### WHAT NEEDS TO BE DONE:
Repeat exactly, and nothing more, the lines from the one that includes "Click the line" through the final line of the entries; skip the pictures.

Pixel coordinate grounding data
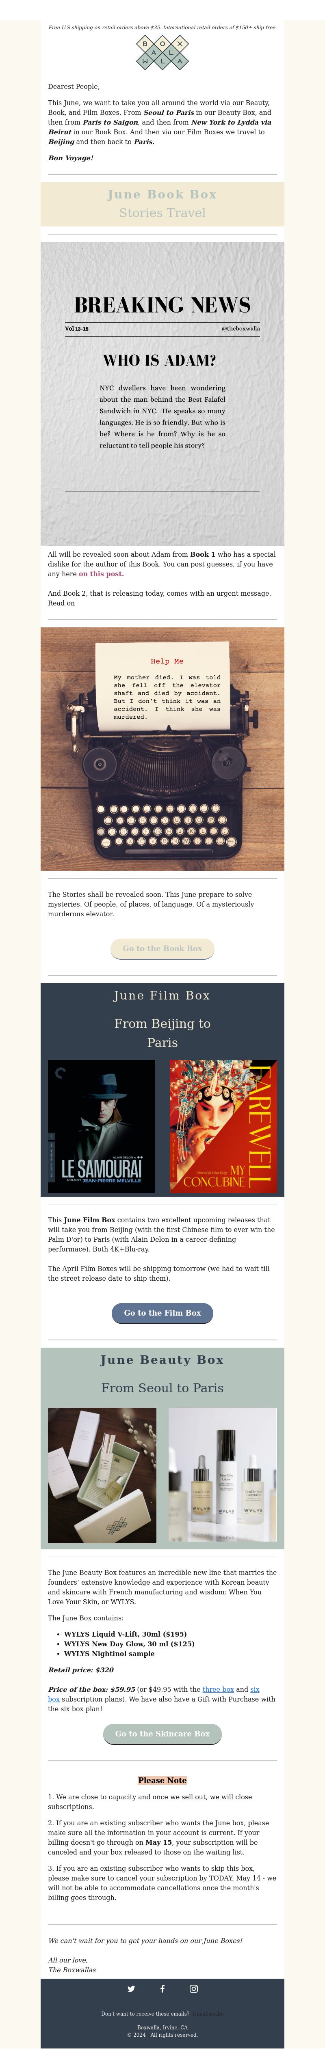This screenshot has height=2057, width=325.
Task: Click the Breaking News newspaper image
Action: tap(162, 394)
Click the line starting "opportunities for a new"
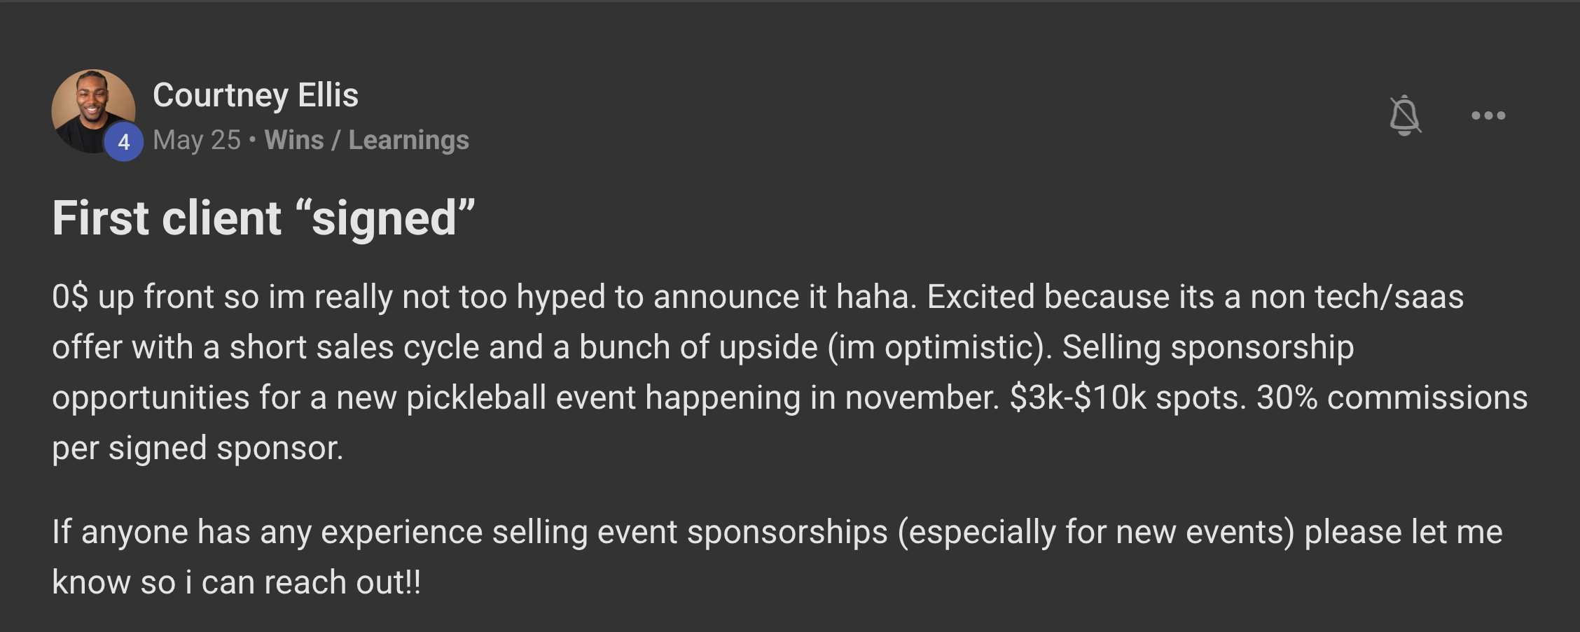 pos(790,398)
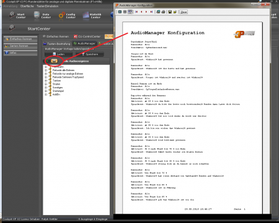279x223 pixels.
Task: Open the Oberfläche menu
Action: pos(27,6)
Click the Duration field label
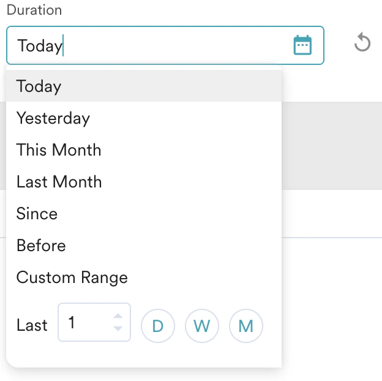The image size is (382, 381). click(34, 11)
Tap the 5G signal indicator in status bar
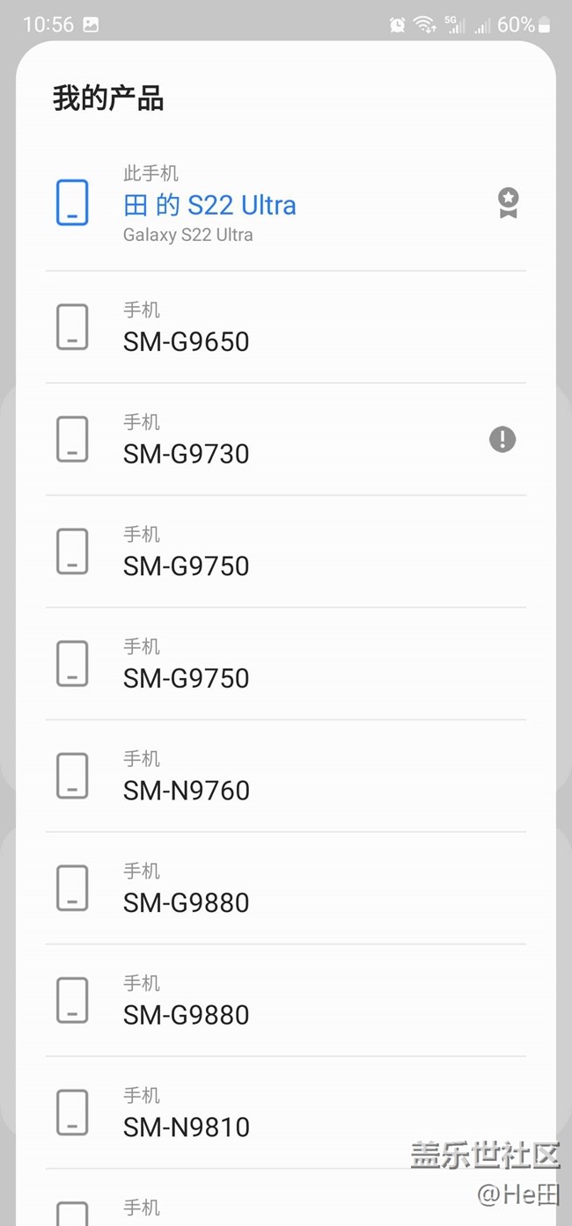This screenshot has height=1226, width=572. 454,25
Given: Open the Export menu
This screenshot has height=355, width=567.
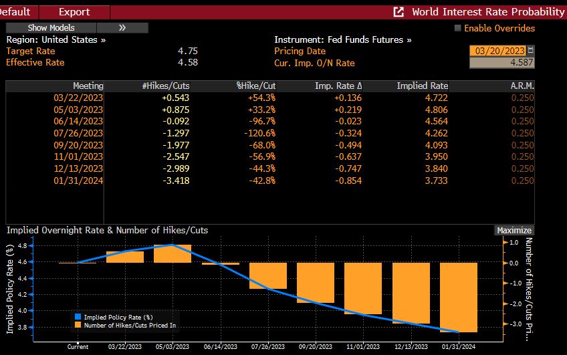Looking at the screenshot, I should tap(74, 12).
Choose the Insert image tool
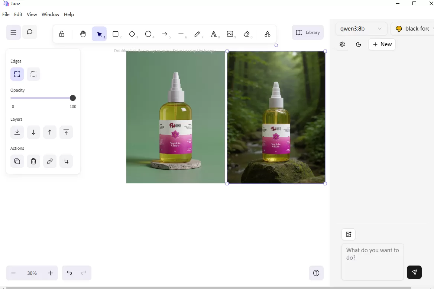 [230, 34]
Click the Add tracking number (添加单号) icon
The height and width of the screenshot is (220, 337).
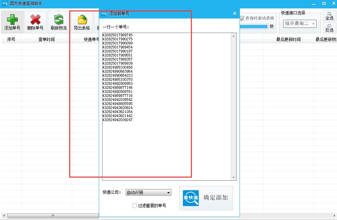[12, 20]
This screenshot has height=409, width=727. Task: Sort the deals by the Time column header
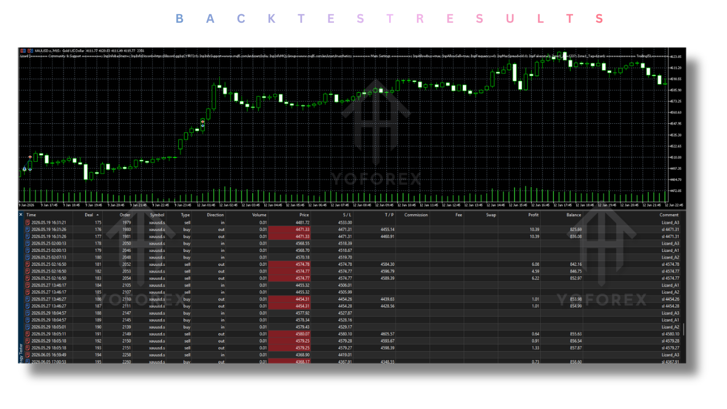31,215
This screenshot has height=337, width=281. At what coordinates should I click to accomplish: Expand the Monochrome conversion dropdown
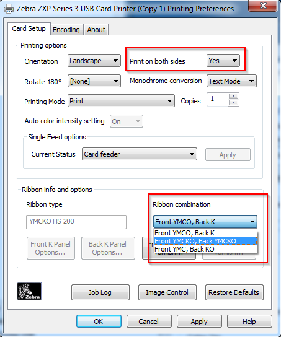[x=231, y=81]

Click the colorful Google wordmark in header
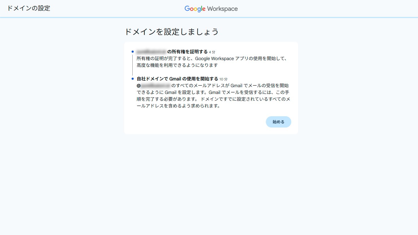(195, 9)
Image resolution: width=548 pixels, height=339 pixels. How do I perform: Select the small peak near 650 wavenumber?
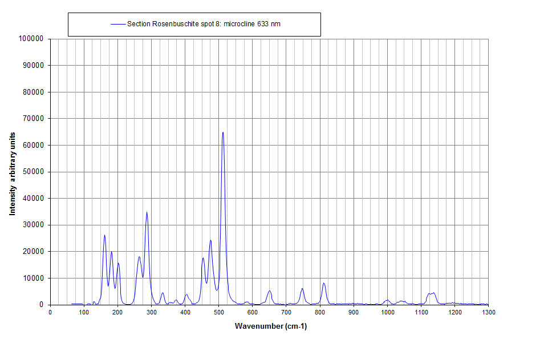point(270,291)
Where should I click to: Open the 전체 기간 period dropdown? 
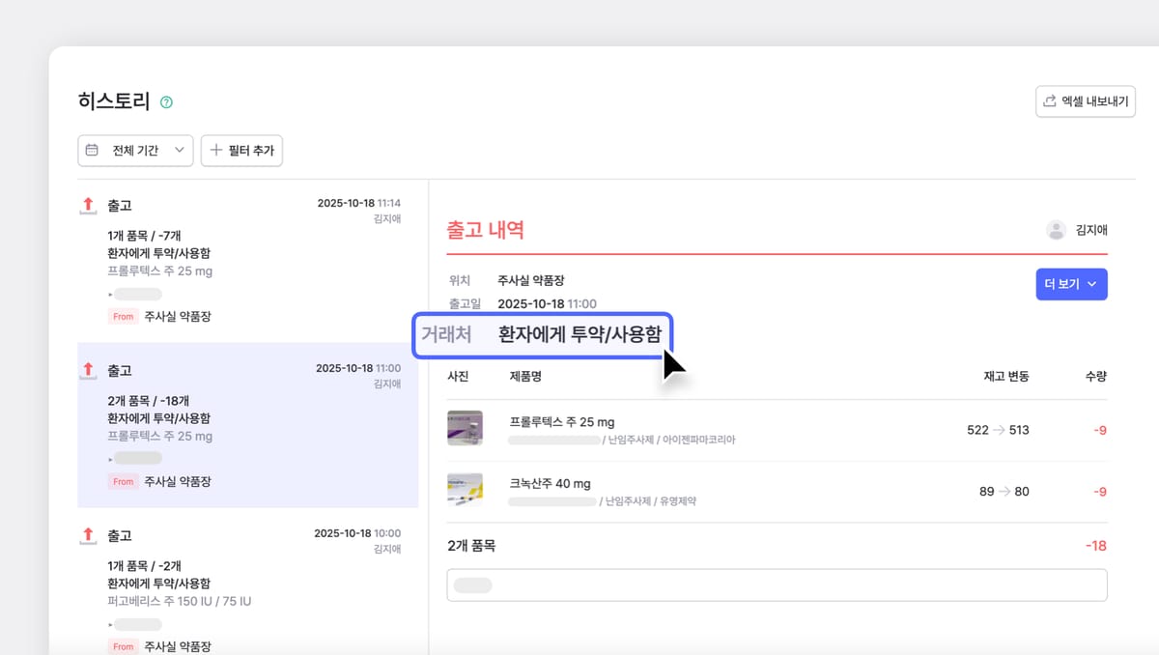click(135, 151)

### THE COMPLETED TASK:
Click the line starting "opportunities for a new"
 pos(790,398)
279x223 pixels.
Task: Open the Oberfläche menu
Action: pos(27,6)
Click the Duration field label
The image size is (382, 381). click(34, 11)
Tap the 5G signal indicator in status bar
This screenshot has height=1226, width=572. 454,25
Given: Open the Export menu
This screenshot has height=355, width=567.
Looking at the screenshot, I should tap(74, 12).
Choose the Insert image tool
 [230, 34]
Click the Add tracking number (添加单号) icon
The height and width of the screenshot is (220, 337).
[12, 20]
This screenshot has height=409, width=727. Task: Sort the deals by the Time column header
31,215
This screenshot has height=337, width=281. At what coordinates should I click to accomplish: Expand the Monochrome conversion dropdown
[x=231, y=81]

Click the colorful Google wordmark in header
(195, 9)
Image resolution: width=548 pixels, height=339 pixels. How do I perform: Select the small peak near 650 wavenumber?
point(270,291)
Where should I click to: Open the 전체 기간 period dropdown? 
click(135, 151)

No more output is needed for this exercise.